▶ Reading text:
——————————

Along the way of life, someone must have sense enough and morality enough to cut off the chain of hate. This can only be done by projecting the ethics of love to the center of our lives.”

(Let me pause in reading King’s words for a minute to share a story from our colleague Andy Burnette, who serves the UU congregation in Chandler Arizona. Andy tells about a member of his congregation who is a Holocaust survivor who came to tell his story at his church. He says, “I think I will never forget him sitting with his arms crossed in a way that made visible the numbers tattooed on his forearm, saying he wanted children to know that if you let hatred for one person or group of people get into your heart, it makes it easier for you to hate others.

“Then the hate is in you,” he said. “And it’s hard to get it out.” Don’t let it in, friends. No matter what. It takes work, but don’t let it in.”

King is talking about the ways that letting your heart become bitter or hateful corrupts the world, but this story from Andy reminds us that it also corrupts you.)

The title of today’s service – Harden Not Your Heart – is a phrase that appears in both the Hebrew bible and the Christian Scriptures – but when I was thinking of it for today, I was thinking of the Pharoah in the story of Moses and the Israelites as they escape from Egypt.

It’s a really complicated thing that happens in this story because God is helping Moses to appeal to the Pharoah, but then also God hardens Pharoah’s heart and makes him unwilling to concede – over and over this happens, and each time, the Egyptians are hit with more violence and death – it’s terrible. Pain and suffering, and the Israelites still are enslaved. It is only when finally Pharoah’s heart is not hardened, that he releases the Israelites – and his own people stop suffering.

Last week Sean described Universalism as a profoundly difficult faith to hold. Because it asks us to find that path where we are seeking true liberation and justice – staying that line – even while we manage not to harden our hearts. It is a faith that asks us, even when we read the headlines about an action we find morally reprehensible – or the many actions piling up – we remember the humanity, the love that connects and has the power to heal us all ,and that we not lose faith in that love.

——————————

▶ Supplied information:
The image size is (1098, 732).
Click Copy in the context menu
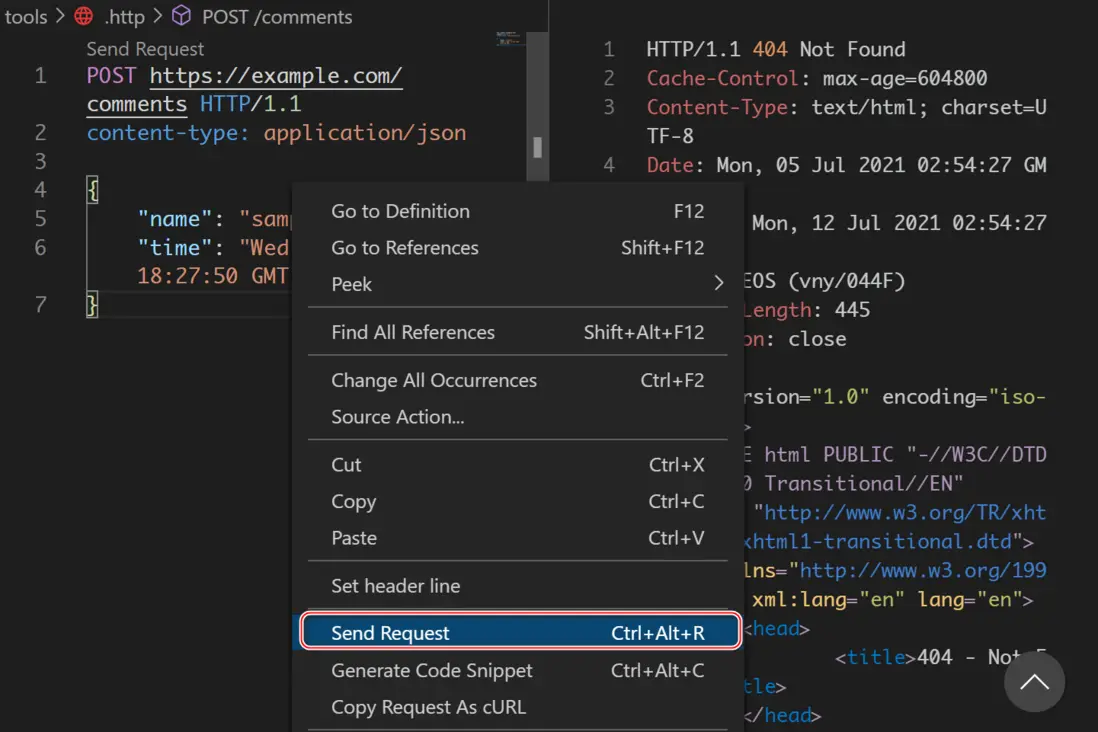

——————————

▶ Given instruction 1:
In the sermon excerpt, which congregation does Andy Burnette serve?
▶ Given instruction 2:
Reproduce the sermon excerpt from "The title of" to "escape from Egypt.".

▶ Complete output 1:
The UU congregation in Chandler, Arizona.

▶ Complete output 2:
The title of today’s service – Harden Not Your Heart – is a phrase that appears in both the Hebrew bible and the Christian Scriptures – but when I was thinking of it for today, I was thinking of the Pharoah in the story of Moses and the Israelites as they escape from Egypt.